ON MAY 2, 1964, just past 4:30 in the afternoon, Northern Dancer hit the top of the homestretch at Churchill Downs. From the final turn to the finish line was 1,235 feet. Hartack, atop Northern Dancer, did not know where Hill Rise was. But Shoemaker and Hill Rise had finally found room, and they came charging. Still, time was short.

Hill Rise had won eight in a row, and surely now he would catch Northern Dancer. The infield crowd swelled to the rail. It was the two-horse race everyone had expected. The rest of the horses were toiling, as Northern Dancer burst from the pack, and Shoemaker uncorked Hill Rise to his outside.

With a sixteenth of a mile left, Northern Dancer’s two-length lead was cut to one. Hill Rise moved powerfully and straight. Hartack pushed Northern Dancer, so game he never needed the whip.

At the wire Hill Rise could only reach Northern Dancer’s neck. As Luro, the trainer, had plotted, the final quarter was run in 24 seconds; the final time of two minutes was a Derby record.

Hartack had won his fourth Run for the Roses, Luro his second, and E.P. Taylor had bred the first Canadian winner.

* * *

NOREEN TAYLOR WAS 17 when she watched, on television, Northern Dancer win the Derby. She later married into the family that owned the horse, and she learned that her husband, Charles Taylor, the son of E.P. Taylor, had in 1964 been a reporter for Toronto’s Globe and Mail newspaper in communist China. E.P. notified his son of Northern Dancer’s win via telegraph.

It does not seem from the public record that either the owner or trainer of Hill Rise ever commented on Harthill’s claims about using Lasix, and recent attempts to track down anyone who was close to Hill Rise at the time proved fruitless.

Four years ago, Noreen Taylor and the family estate sold Windfields Farm, once home to over 600 racehorses. But some of Noreen’s time, she said, is still committed to the remembrance of Northern Dancer, a member of the Canadian Hall of Fame. Books and films are still being made on his life.

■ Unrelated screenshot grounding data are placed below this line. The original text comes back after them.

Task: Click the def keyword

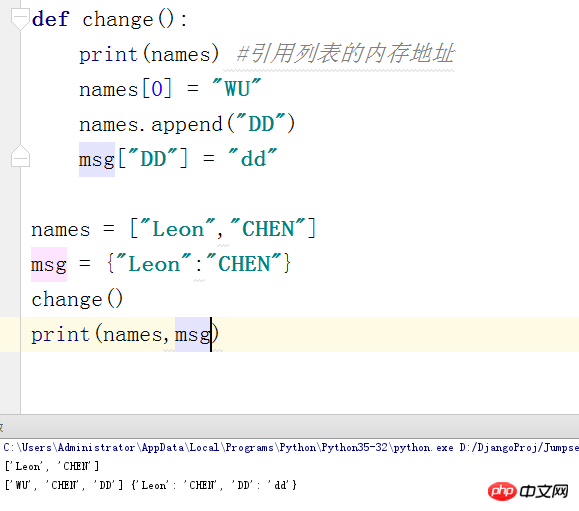Action: (x=50, y=19)
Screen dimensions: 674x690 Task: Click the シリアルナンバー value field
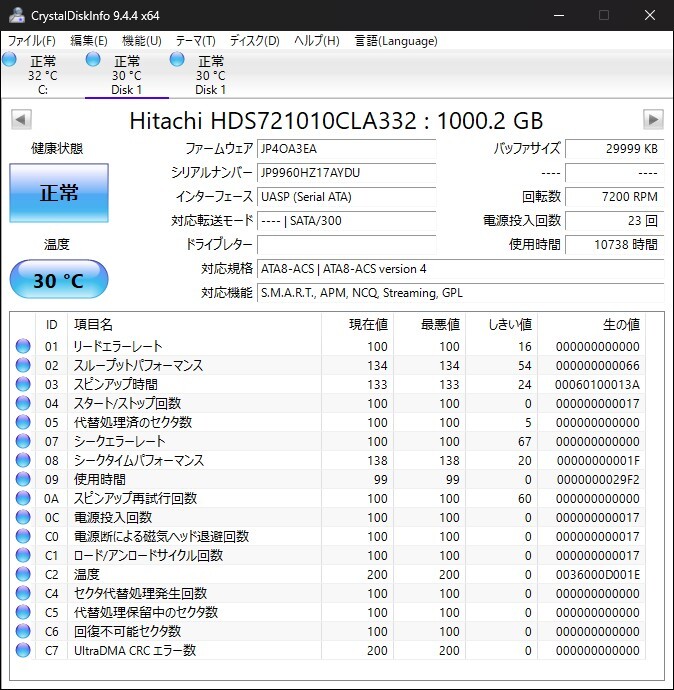click(346, 173)
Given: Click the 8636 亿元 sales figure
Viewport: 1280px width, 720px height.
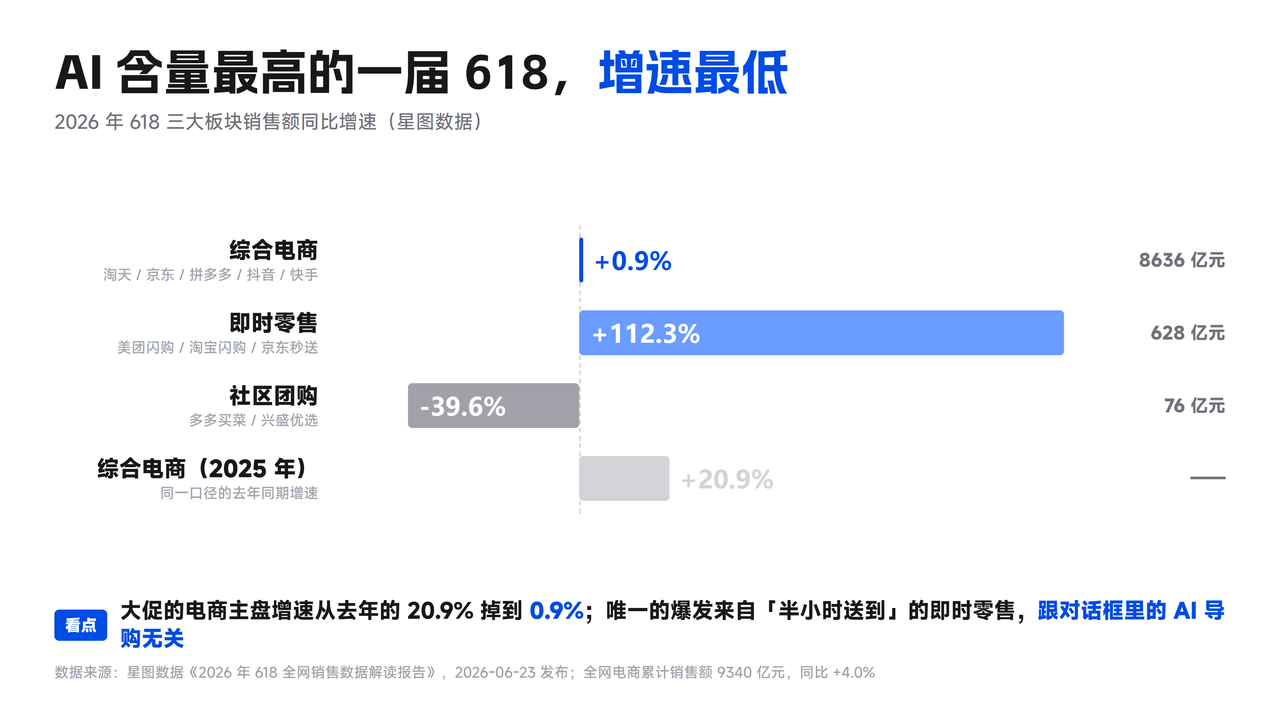Looking at the screenshot, I should tap(1182, 260).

As for the role Alex Harthill played in all of this, Taylor said she could not say. In her encounters with Harthill, she said, the subject of doping never came up.

“And yet I know that he has said it,” Noreen said of Harthill’s boast. “But there is no record we have of any Lasix being administered, or there is nobody I could even call and ask. But he was a terrific veterinarian. It unfortunately just falls within the mists of time.”

She did say Northern Dancer could be difficult, so much so that Luro suggested gelding the colt before he ever raced—an idea, it turns out, that E.P. Taylor wisely overruled.

Northern Dancer won the Preakness after the Derby, but lost his Triple Crown bid at Belmont Park. He won the Queen’s Plate in front of his beloved Canadian fans, and then an injury ended his career. Like a starburst, it was over in 10 months.

But in a way, it was only a preview. Northern Dancer became one of the most iconic stallions of the 20th century, known especially for his European progeny, and for decades his yearlings sold for eye-popping figures. His sons became champions, and their sons champions. His bloodlines today span the globe.

And much of all that history turned on the outcome of one race, the length of a neck, and maybe a little help.